▶ **Required work**: Go through the lines below and tally those containing the string "computer". Respond with the number only.

▶ **Saved data entries**:

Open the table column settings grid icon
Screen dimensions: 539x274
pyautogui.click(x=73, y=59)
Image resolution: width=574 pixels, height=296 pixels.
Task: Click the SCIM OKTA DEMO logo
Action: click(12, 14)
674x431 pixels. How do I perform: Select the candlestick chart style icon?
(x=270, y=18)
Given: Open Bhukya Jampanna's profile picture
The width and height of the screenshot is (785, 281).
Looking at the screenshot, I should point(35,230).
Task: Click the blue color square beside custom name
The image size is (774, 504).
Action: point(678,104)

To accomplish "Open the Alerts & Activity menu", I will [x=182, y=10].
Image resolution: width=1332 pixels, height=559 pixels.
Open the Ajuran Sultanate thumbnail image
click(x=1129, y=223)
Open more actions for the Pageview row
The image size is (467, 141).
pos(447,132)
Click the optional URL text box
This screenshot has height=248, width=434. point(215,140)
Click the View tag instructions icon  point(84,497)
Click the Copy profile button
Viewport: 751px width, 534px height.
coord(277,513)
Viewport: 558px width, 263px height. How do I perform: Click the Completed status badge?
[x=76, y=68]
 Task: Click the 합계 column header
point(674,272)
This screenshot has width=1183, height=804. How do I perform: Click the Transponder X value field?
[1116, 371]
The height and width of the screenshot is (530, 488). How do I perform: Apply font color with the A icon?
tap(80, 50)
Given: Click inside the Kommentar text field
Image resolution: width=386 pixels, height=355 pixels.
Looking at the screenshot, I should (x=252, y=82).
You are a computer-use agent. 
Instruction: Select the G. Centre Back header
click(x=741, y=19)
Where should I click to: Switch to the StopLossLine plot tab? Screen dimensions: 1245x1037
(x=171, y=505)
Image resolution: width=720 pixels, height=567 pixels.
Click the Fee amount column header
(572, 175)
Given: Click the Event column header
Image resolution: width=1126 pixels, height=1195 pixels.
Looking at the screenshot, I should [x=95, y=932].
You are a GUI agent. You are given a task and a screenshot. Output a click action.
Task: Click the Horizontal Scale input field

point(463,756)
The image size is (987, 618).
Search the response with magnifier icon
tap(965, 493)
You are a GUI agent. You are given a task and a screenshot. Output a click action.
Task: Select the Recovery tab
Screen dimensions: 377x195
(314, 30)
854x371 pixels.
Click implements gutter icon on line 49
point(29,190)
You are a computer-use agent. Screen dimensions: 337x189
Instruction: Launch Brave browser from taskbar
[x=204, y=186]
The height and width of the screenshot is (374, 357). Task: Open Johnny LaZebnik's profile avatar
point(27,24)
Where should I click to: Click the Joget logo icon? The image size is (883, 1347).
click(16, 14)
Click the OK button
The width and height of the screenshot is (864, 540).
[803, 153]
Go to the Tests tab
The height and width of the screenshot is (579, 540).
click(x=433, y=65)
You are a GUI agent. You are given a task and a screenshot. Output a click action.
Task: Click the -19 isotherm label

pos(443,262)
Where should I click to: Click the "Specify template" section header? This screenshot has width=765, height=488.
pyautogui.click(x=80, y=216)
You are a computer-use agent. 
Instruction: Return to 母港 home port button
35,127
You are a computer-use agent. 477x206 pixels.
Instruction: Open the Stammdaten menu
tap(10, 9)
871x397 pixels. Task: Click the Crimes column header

▶ **Solution to this task**: 4